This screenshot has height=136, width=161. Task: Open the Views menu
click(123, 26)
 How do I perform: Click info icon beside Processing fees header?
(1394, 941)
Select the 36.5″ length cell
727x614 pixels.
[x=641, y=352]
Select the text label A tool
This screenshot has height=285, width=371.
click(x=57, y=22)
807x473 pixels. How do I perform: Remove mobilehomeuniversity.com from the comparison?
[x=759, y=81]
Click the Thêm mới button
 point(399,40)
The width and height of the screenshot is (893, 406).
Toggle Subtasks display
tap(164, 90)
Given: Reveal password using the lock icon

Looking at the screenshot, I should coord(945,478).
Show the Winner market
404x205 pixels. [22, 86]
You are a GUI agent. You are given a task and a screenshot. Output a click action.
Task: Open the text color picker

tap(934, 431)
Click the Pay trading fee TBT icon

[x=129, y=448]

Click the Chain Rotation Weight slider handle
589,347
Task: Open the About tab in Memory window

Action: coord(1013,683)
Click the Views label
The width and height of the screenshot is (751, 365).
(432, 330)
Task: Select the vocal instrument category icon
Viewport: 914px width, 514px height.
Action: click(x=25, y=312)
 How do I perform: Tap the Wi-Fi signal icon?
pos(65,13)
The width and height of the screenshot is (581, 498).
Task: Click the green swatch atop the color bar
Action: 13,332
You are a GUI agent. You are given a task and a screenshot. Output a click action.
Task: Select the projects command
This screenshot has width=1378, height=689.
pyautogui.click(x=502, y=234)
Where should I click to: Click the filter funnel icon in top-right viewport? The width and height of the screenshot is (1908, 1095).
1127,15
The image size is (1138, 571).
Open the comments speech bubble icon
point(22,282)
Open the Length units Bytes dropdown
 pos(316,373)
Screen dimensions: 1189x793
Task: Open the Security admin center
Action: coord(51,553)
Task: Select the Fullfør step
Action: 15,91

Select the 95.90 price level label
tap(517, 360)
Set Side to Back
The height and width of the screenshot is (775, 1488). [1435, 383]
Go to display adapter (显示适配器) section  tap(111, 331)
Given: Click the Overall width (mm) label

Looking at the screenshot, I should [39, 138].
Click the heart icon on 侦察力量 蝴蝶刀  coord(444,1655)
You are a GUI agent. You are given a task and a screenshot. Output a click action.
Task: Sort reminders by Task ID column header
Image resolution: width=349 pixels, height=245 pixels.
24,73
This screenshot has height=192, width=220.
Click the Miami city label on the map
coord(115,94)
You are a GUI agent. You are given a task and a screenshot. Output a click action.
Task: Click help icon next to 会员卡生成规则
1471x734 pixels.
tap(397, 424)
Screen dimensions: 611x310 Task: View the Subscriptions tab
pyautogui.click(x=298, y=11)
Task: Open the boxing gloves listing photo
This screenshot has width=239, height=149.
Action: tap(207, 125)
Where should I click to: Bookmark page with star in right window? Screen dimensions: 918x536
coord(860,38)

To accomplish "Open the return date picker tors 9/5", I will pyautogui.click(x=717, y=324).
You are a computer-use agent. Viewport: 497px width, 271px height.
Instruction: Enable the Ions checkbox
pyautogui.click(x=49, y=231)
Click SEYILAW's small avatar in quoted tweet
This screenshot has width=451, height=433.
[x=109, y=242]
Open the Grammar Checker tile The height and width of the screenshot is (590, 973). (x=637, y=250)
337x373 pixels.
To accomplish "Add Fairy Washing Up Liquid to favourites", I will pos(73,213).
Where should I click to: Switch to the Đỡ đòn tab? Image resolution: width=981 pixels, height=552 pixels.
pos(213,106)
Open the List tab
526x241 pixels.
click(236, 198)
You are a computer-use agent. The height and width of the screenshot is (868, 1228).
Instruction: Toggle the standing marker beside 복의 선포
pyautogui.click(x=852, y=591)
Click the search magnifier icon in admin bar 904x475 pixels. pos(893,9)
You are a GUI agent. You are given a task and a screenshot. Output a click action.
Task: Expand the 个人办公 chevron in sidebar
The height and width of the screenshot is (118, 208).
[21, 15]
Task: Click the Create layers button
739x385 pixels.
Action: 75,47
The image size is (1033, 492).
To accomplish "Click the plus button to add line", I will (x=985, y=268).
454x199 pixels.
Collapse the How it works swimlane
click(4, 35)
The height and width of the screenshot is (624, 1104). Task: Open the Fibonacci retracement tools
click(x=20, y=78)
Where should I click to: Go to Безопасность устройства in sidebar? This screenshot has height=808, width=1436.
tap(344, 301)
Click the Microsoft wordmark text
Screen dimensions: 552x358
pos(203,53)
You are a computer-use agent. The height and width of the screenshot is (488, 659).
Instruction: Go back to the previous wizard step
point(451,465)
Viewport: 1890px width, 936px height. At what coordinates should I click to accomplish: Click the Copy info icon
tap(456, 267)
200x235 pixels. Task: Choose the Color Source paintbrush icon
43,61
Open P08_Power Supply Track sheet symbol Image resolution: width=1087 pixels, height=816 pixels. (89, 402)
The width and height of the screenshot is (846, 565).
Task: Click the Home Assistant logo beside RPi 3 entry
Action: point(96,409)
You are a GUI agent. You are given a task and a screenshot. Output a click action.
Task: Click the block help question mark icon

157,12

#### Short exercise
Format all of the data above as a JSON list of strings, one string per line, leaving out blank lines.

#### Written reply
[
  "This screenshot has height=136, width=161. Task: Open the Views menu",
  "click(123, 26)",
  " How do I perform: Click info icon beside Processing fees header?",
  "(1394, 941)",
  "Select the 36.5″ length cell",
  "727x614 pixels.",
  "[x=641, y=352]",
  "Select the text label A tool",
  "This screenshot has height=285, width=371.",
  "click(x=57, y=22)",
  "807x473 pixels. How do I perform: Remove mobilehomeuniversity.com from the comparison?",
  "[x=759, y=81]",
  "Click the Thêm mới button",
  " point(399,40)",
  "The width and height of the screenshot is (893, 406).",
  "Toggle Subtasks display",
  "tap(164, 90)",
  "Given: Reveal password using the lock icon",
  "Looking at the screenshot, I should coord(945,478).",
  "Show the Winner market",
  "404x205 pixels. [22, 86]",
  "You are a GUI agent. You are given a task and a screenshot. Output a click action.",
  "Task: Open the text color picker",
  "tap(934, 431)",
  "Click the Pay trading fee TBT icon",
  "[x=129, y=448]",
  "Click the Chain Rotation Weight slider handle",
  "589,347",
  "Task: Open the About tab in Memory window",
  "Action: coord(1013,683)",
  "Click the Views label",
  "The width and height of the screenshot is (751, 365).",
  "(432, 330)",
  "Task: Select the vocal instrument category icon",
  "Viewport: 914px width, 514px height.",
  "Action: click(x=25, y=312)",
  " How do I perform: Tap the Wi-Fi signal icon?",
  "pos(65,13)",
  "The width and height of the screenshot is (581, 498).",
  "Task: Click the green swatch atop the color bar",
  "Action: 13,332",
  "You are a GUI agent. You are given a task and a screenshot. Output a click action.",
  "Task: Select the projects command",
  "This screenshot has width=1378, height=689.",
  "pyautogui.click(x=502, y=234)",
  "Where should I click to: Click the filter funnel icon in top-right viewport? The width and height of the screenshot is (1908, 1095).",
  "1127,15",
  "The image size is (1138, 571).",
  "Open the comments speech bubble icon",
  "point(22,282)",
  "Open the Length units Bytes dropdown",
  " pos(316,373)",
  "Screen dimensions: 1189x793",
  "Task: Open the Security admin center",
  "Action: coord(51,553)",
  "Task: Select the Fullfør step",
  "Action: 15,91",
  "Select the 95.90 price level label",
  "tap(517, 360)",
  "Set Side to Back",
  "The height and width of the screenshot is (775, 1488). [1435, 383]",
  "Go to display adapter (显示适配器) section  tap(111, 331)",
  "Given: Click the Overall width (mm) label",
  "Looking at the screenshot, I should [39, 138].",
  "Click the heart icon on 侦察力量 蝴蝶刀  coord(444,1655)",
  "You are a GUI agent. You are given a task and a screenshot. Output a click action.",
  "Task: Sort reminders by Task ID column header",
  "Image resolution: width=349 pixels, height=245 pixels.",
  "24,73",
  "This screenshot has height=192, width=220.",
  "Click the Miami city label on the map",
  "coord(115,94)",
  "You are a GUI agent. You are given a task and a screenshot. Output a click action.",
  "Task: Click help icon next to 会员卡生成规则",
  "1471x734 pixels.",
  "tap(397, 424)",
  "Screen dimensions: 611x310 Task: View the Subscriptions tab",
  "pyautogui.click(x=298, y=11)",
  "Task: Open the boxing gloves listing photo",
  "This screenshot has width=239, height=149.",
  "Action: tap(207, 125)",
  "Where should I click to: Bookmark page with star in right window? Screen dimensions: 918x536",
  "coord(860,38)",
  "To accomplish \"Open the return date picker tors 9/5\", I will pyautogui.click(x=717, y=324).",
  "You are a computer-use agent. Viewport: 497px width, 271px height.",
  "Instruction: Enable the Ions checkbox",
  "pyautogui.click(x=49, y=231)",
  "Click SEYILAW's small avatar in quoted tweet",
  "This screenshot has width=451, height=433.",
  "[x=109, y=242]",
  "Open the Grammar Checker tile The height and width of the screenshot is (590, 973). (x=637, y=250)",
  "337x373 pixels.",
  "To accomplish \"Add Fairy Washing Up Liquid to favourites\", I will pos(73,213).",
  "Where should I click to: Switch to the Đỡ đòn tab? Image resolution: width=981 pixels, height=552 pixels.",
  "pos(213,106)",
  "Open the List tab",
  "526x241 pixels.",
  "click(236, 198)",
  "You are a computer-use agent. The height and width of the screenshot is (868, 1228).",
  "Instruction: Toggle the standing marker beside 복의 선포",
  "pyautogui.click(x=852, y=591)",
  "Click the search magnifier icon in admin bar 904x475 pixels. pos(893,9)",
  "You are a GUI agent. You are given a task and a screenshot. Output a click action.",
  "Task: Expand the 个人办公 chevron in sidebar",
  "The height and width of the screenshot is (118, 208).",
  "[21, 15]",
  "Task: Click the Create layers button",
  "739x385 pixels.",
  "Action: 75,47",
  "The image size is (1033, 492).",
  "To accomplish \"Click the plus button to add line\", I will (x=985, y=268).",
  "454x199 pixels.",
  "Collapse the How it works swimlane",
  "click(4, 35)",
  "The height and width of the screenshot is (624, 1104). Task: Open the Fibonacci retracement tools",
  "click(x=20, y=78)",
  "Where should I click to: Go to Безопасность устройства in sidebar? This screenshot has height=808, width=1436.",
  "tap(344, 301)",
  "Click the Microsoft wordmark text",
  "Screen dimensions: 552x358",
  "pos(203,53)",
  "You are a computer-use agent. The height and width of the screenshot is (488, 659).",
  "Instruction: Go back to the previous wizard step",
  "point(451,465)",
  "Viewport: 1890px width, 936px height. At what coordinates should I click to accomplish: Click the Copy info icon",
  "tap(456, 267)",
  "200x235 pixels. Task: Choose the Color Source paintbrush icon",
  "43,61",
  "Open P08_Power Supply Track sheet symbol Image resolution: width=1087 pixels, height=816 pixels. (89, 402)",
  "The width and height of the screenshot is (846, 565).",
  "Task: Click the Home Assistant logo beside RPi 3 entry",
  "Action: point(96,409)",
  "You are a GUI agent. You are given a task and a screenshot. Output a click action.",
  "Task: Click the block help question mark icon",
  "157,12"
]